Ekonomi AS Diproyeksi Bakal Melemah Dampak Kebijakan Tarif Impor

Ekonomi AS Diproyeksi Bakal Melemah Dampak Kebijakan Tarif Impor

Terkini | idxchannel | Kamis, 24 April 2025 - 18:44
share

IDXChannel - Chief Economist Citi Indonesia Helmi Arman mengatakan, kondisi perekonomian global dan nasional di tengah gejolak kebijakan tarif perdagangan yang diumumkan Presiden Amerika Serikat (AS) Donald Trump pada 2 April 2025 lalu. 

Helmi menilai, sistem perdagangan dunia kini memasuki era baru yang tidak akan kembali seperti sebelumnya dan ekonomi AS akan berakhir melemah.

“Tetapi dari tahun 2025 perkiraan kita adalah bahwa karena pertumbuhan ekonomi Amerika Serikat melemah, maka kemungkinan demand dari Amerika Serikat ini turun dan berdampak pada semua negara yang mengekspor ke sana,” ujar Helmi dalam konferensi pers Citi di Jakarta, Kamis (24/4/2025). 

Dalam paparannya, Helmi memproyeksi ekonomi AS akan menerapkan tiga lapisan tarif terhadap negara-negara mitra dagangnya.

Lapisan pertama merupakan tarif universal sebesar 10 persen yang akan dikenakan pada negara-negara yang memiliki hubungan erat dengan AS seperti Jepang dan Korea Selatan.

Sementara lapisan kedua adalah tarif tertinggi, yang diperkirakan melebihi 50 persen dan kemungkinan besar akan dikenakan pada China sebagai kompetitor strategis utama AS. 

Lapisan ketiga merupakan tarif menengah, di atas baseline namun lebih rendah dari tarif yang diumumkan 2 April 2025. Negara-negara yang termasuk dalam kelompok ini adalah mereka yang memiliki hubungan kuat baik dengan AS maupun China—termasuk Indonesia dan beberapa negara ASEAN lainnya seperti Vietnam.

Helmi menyebutkan, dampak kebijakan tarif ini akan terbagi dalam dua kategori, yaitu dampak langsung dan tidak langsung.

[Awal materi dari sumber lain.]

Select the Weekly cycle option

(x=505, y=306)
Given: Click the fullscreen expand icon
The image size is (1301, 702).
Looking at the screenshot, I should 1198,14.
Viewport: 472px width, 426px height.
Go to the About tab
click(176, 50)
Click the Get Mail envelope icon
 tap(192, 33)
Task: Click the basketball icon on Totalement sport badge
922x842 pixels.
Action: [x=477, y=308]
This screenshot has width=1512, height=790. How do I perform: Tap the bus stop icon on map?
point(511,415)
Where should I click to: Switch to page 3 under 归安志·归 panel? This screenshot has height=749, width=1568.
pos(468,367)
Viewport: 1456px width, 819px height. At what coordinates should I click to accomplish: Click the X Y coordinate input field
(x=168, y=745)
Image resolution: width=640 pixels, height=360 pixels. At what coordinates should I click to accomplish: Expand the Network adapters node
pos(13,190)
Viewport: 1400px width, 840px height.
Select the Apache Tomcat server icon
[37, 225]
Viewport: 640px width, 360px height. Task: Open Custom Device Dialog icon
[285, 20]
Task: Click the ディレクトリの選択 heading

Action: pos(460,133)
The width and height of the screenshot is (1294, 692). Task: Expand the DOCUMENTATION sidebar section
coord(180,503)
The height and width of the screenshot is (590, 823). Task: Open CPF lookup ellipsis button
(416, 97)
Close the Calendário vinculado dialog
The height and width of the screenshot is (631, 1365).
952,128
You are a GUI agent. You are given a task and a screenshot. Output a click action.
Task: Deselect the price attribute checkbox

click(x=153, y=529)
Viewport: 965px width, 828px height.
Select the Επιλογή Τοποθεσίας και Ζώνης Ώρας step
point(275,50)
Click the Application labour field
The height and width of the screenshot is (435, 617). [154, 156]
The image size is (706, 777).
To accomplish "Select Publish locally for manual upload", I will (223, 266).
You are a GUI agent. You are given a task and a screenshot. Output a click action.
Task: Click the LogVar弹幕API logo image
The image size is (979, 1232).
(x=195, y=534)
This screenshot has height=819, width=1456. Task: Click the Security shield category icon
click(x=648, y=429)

Dampak langsung muncul dari potensi penurunan ekspor ke AS akibat melemahnya permintaan dan menurunnya daya saing produk ekspor karena tarif. 

Dampak tidak langsung mencakup pelemahan ekspor ke negara-negara lain serta berkurangnya aliran investasi global karena terganggunya rantai pasok internasional.

Menurut simulasi Citi, dampak terhadap Indonesia dinilai relatif lebih moderat dibandingkan negara-negara dengan ketergantungan tinggi pada ekspor dan investasi asing, seperti Vietnam. 

Namun, Helmi mengingatkan, industri padat karya Indonesia seperti tekstil, sepatu, dan kulit tetap rentan terhadap penurunan permintaan dari AS.

Selain itu, kata dia, dampak tidak langsung juga akan dirasakan Indonesia dari potensi pelemahan ekonomi China, yang merupakan pasar utama bagi ekspor produk sumber daya alam Indonesia seperti nikel, baja tahan karat, dan batu bara. Menurutnya, pelemahan di China berpotensi menekan pertumbuhan ekspor komoditas tersebut ke depannya.

Di sektor keuangan, Helmi mencatat, volatilitas pasar juga meningkat sejak pengumuman tarif pada 2 April 2025. Periode tersebut bertepatan dengan musim repatriasi dividen oleh perusahaan-perusahaan dengan pemegang saham asing, yang turut meningkatkan permintaan dolar di dalam negeri.

Namun, dia mengapresiasi kebijakan pengetatan retention period dari Devisa Hasil Ekspor (DHE) yang diberlakukan sejak Maret, karena berhasil menopang pasokan valas domestik. 

“Kita sudah melihat bahwa cadangan devisa BI di bulan Maret pasca diperlakukannya pengetatan aturan DHE ini itu meningkat menjadi 150, di kisaran USD157 miliar, itu mungkin posisi yang salah satu posisi yang tertinggi sepanjang sejarah,” ujar Helmi.

Menurut Helmi, dukungan kebijakan DHE cukup membantu menyeimbangkan kebutuhan valas yang meningkat akibat repatriasi dividen dan gejolak pasar keuangan yang dipicu oleh kebijakan tarif AS.